Il convient également de remarquer que la procédure des crédits mis en réserve au Fonds d'action conjoncturelle n'a pas été utilisée en 1972. Le gouvernement sera gêné, si le besoin s'en fait sentir, par exemple au second semestre de 1972, pour lancer des travaux en supplément de ceux prévus au budget.

En revanche, la loi de finances lui a ménagé la possibilité de modifier la règle du butoir de la TVA (d'après laquelle les entreprises ne peuvent déduire un montant de taxes supérieur à celui qu'elles doivent au Trésor). La Communauté européenne avait d'ailleurs donné des directives tendant à la suppression de cette règle. C'est ce que le gouvernement a fait, au moins partiellement, dès janvier 1972. Il a décidé de rembourser 1,2 milliard de francs aux entreprises créditrices du Trésor par le jeu du butoir.

Au début de l'année, il a également avancé 4,5 milliards de francs de dépenses du second au premier semestre de 1972 : 2 milliards pour les entreprises nationales, et le reste pour le bâtiment et les travaux publics. En même temps, il a inauguré une série de baisses dans les taux d'intérêt et préparé un plan de relance de l'investissement privé. Le coût de toutes ces mesures devait faire apparaître un déficit de plusieurs milliards dans l'exécution du budget de 1972.
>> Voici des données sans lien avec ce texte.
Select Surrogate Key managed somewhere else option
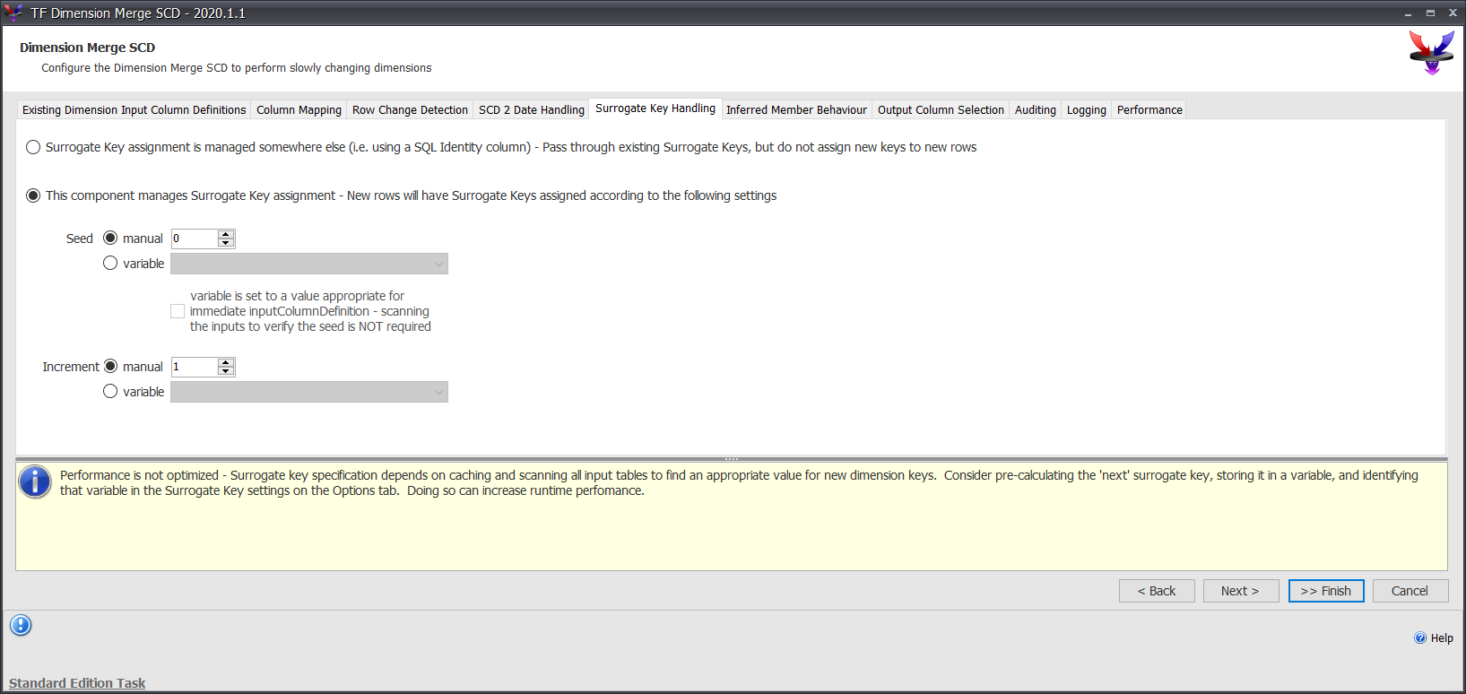This screenshot has height=694, width=1466. pos(33,147)
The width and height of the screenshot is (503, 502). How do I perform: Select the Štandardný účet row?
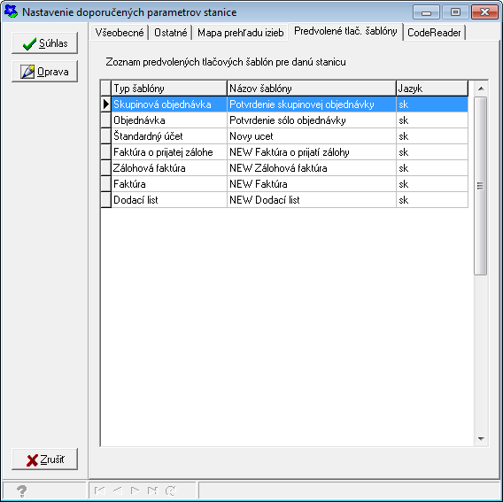[x=284, y=136]
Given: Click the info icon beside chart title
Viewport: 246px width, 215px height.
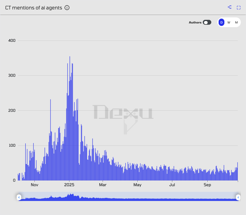Looking at the screenshot, I should [67, 8].
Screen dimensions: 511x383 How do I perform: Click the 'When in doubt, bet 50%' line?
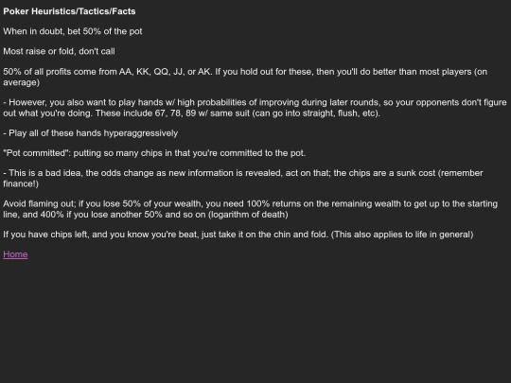click(x=73, y=31)
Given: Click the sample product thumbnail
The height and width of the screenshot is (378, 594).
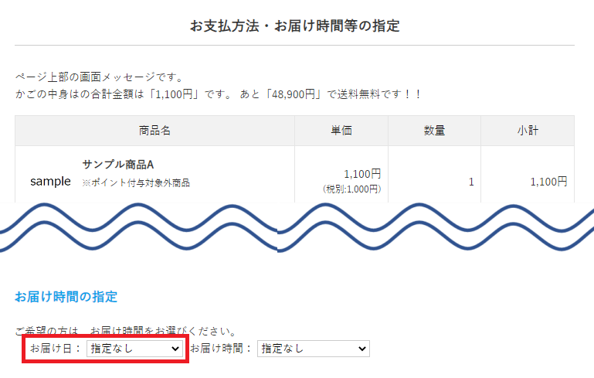Looking at the screenshot, I should click(50, 181).
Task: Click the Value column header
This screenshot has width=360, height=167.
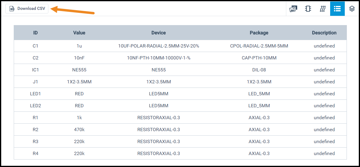Action: (79, 33)
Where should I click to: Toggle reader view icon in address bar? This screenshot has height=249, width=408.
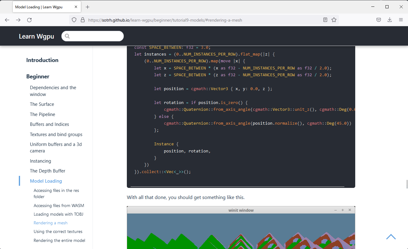pos(325,20)
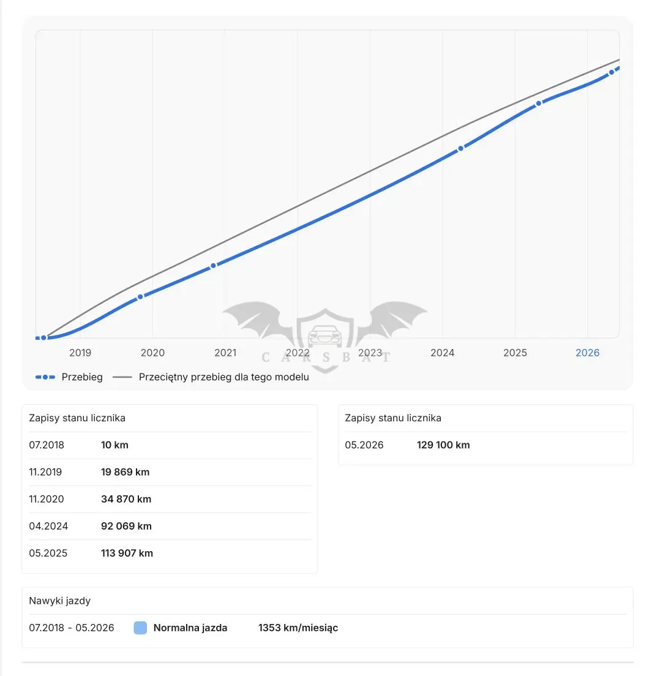Click the 1353 km/miesiąc value
The image size is (649, 676).
(298, 628)
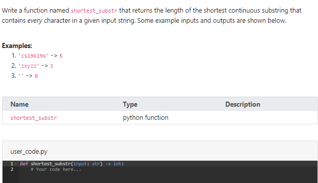
Task: Click the 'int' return type in code
Action: click(x=117, y=164)
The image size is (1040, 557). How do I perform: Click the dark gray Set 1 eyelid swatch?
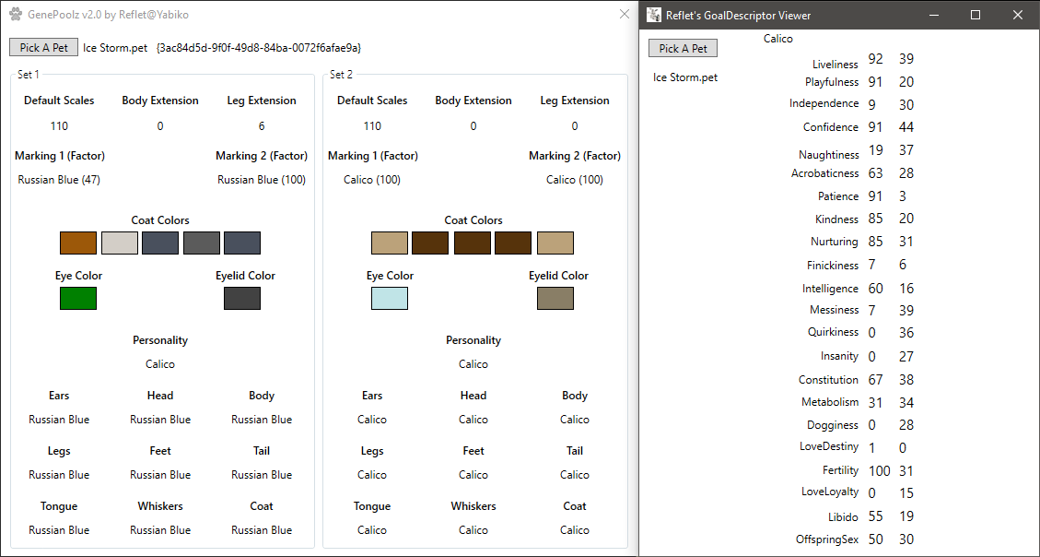click(x=242, y=298)
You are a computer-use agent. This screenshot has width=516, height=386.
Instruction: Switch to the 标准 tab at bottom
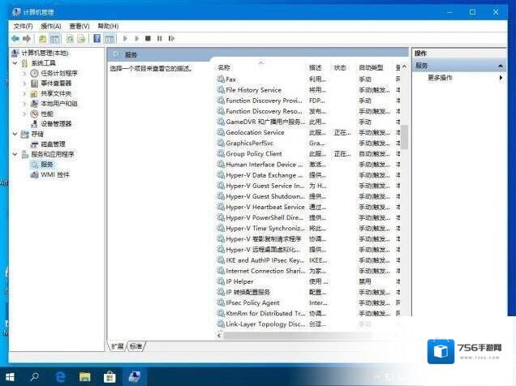click(x=135, y=346)
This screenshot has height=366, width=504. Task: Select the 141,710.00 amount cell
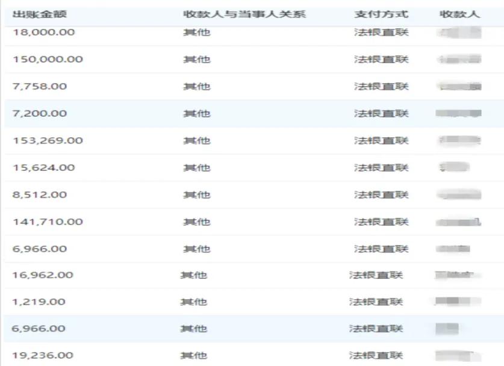tap(48, 222)
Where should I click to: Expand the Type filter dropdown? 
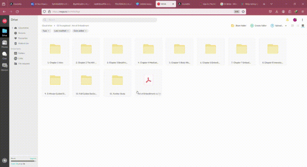click(x=46, y=31)
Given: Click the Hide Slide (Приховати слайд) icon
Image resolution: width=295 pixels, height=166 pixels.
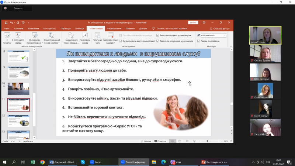Looking at the screenshot, I should [85, 37].
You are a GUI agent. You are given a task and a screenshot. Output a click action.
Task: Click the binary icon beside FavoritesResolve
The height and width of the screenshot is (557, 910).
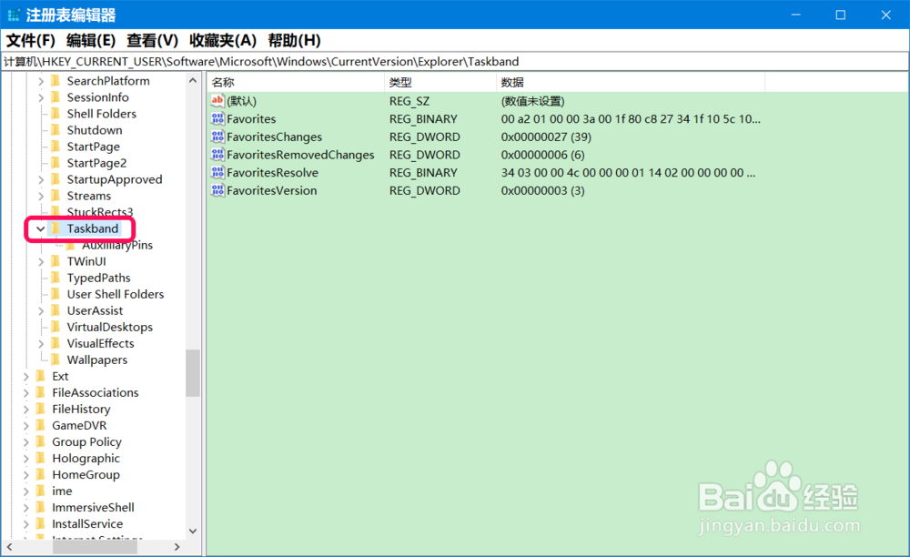(x=217, y=172)
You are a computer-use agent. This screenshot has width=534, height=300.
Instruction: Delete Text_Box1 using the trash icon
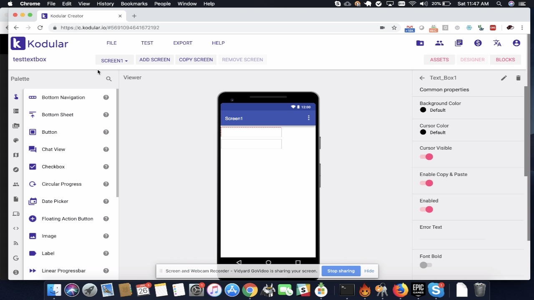tap(518, 78)
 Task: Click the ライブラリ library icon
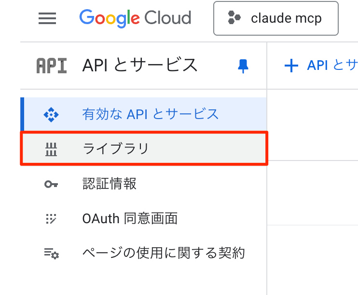(x=51, y=149)
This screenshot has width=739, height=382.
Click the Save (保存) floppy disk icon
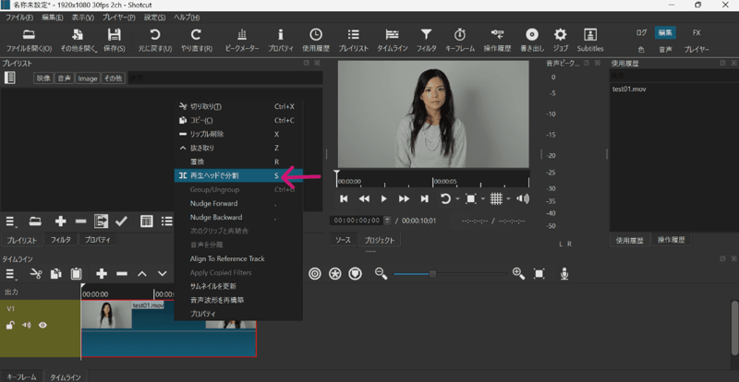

Cette pression des dépenses et cette modération des recettes ont sérieusement limité l'ampleur des mesures à caractère social contenues dans la loi de finances. La plupart sont la conséquence de décisions antérieures : concernant l'allocation de salaire unique, par exemple, doublée pour les titulaires de bas revenus et supprimée pour les plus aisés, ou bien l'aide aux handicapés. Pour les vieux, l'allocation minimale est passée à 10 F par jour au 1er janvier 1972, et à 10,55 F au 1er octobre. L'allègement de 3 % du barème de l'impôt sur le revenu accordé aux salariés et promis aux non-salariés (après les 2 % obtenus en 1971) a été reporté à 1973, sauf pour ceux qui gagnent moins de 15 000 F par an (ils sont 1,1 million).

Pour tenir compte de la hausse des prix (et éviter qu'à elle seule elle n'entraîne une aggravation de l'impôt), les tranches du barème ont été relevées de 7 % pour la première tranche à 5 % pour les plus élevées : grâce à certains aménagements, les petits contribuables ne sont pas plus frappés par la progressivité du barème que les revenus élevés — mais pas moins... En particulier, les majorations exceptionnelles n'ont pas été supprimées sur les fortes impositions, mais seulement réduites : 1 % pour les cotisations comprises entre 15 000 et 20 000 F, 2 % au-delà. Les réductions de 15 à 2 % sur les impositions de moins de 5 000 F ont été maintenues. Pour financer ces dispositions, l'impôt spécial sur les banques a dû être reconduit.

Registres fiscaux

En 1972, les actions sociales propres à la nouvelle société comme l'uniformisation des régimes d'imposition des salariés et des non-salariés ont donc marqué une pause. Il est vrai que ces deux orientations avaient quelque chose de contradictoire. Peu de progrès ont été accomplis dans la connaissance des revenus non salariaux — ce qui est pourtant la condition de leur rapprochement avec les salaires. Ce n'est pas la consultation possible des registres fiscaux, à partir de 1973, qui bouleversera la situation...

Quant à la Nouvelle société, son éclat a été quelque peu terni par le débat qui s'est ouvert, fin 1971, sur l'emprunt Pinay, puis, surtout, en 1972, sur l'avoir fiscal, après la publication de la feuille d'impôts (vierge) du Premier ministre lui-même.

L'avoir fiscal, institué en 1965, a pour but d'alléger la fiscalité sur les bénéfices distribués par les entreprises à leurs actionnaires, afin de stimuler les placements d'épargne en Bourse. Le mécanisme est complexe, car ses auteurs ont voulu éviter que des capitaux réfugiés à l'étranger en bénéficient. Dès lors, des contribuables peuvent, effectivement, ne pas payer l'impôt sur les revenus des personnes physiques si celui-ci est inférieur au crédit sur le fisc dont ils bénéficient au titre de détenteurs d'actions. De fait, par rapport au système antérieur à la loi de 1965, l'avoir fiscal fait économiser un peu plus d'un milliard d'impôts par an aux actionnaires. Sans que la Bourse ait été stimulée pour autant... Les défenseurs du système font valoir que celle-ci aurait pu être encore plus mauvaise et que, par rapport aux systèmes équivalents qui existent à l'étranger, l'avoir fiscal est le plus équitable. En réalité, le débat met en cause tout le système de la fiscalité française et, au-delà, le régime économique lui-même.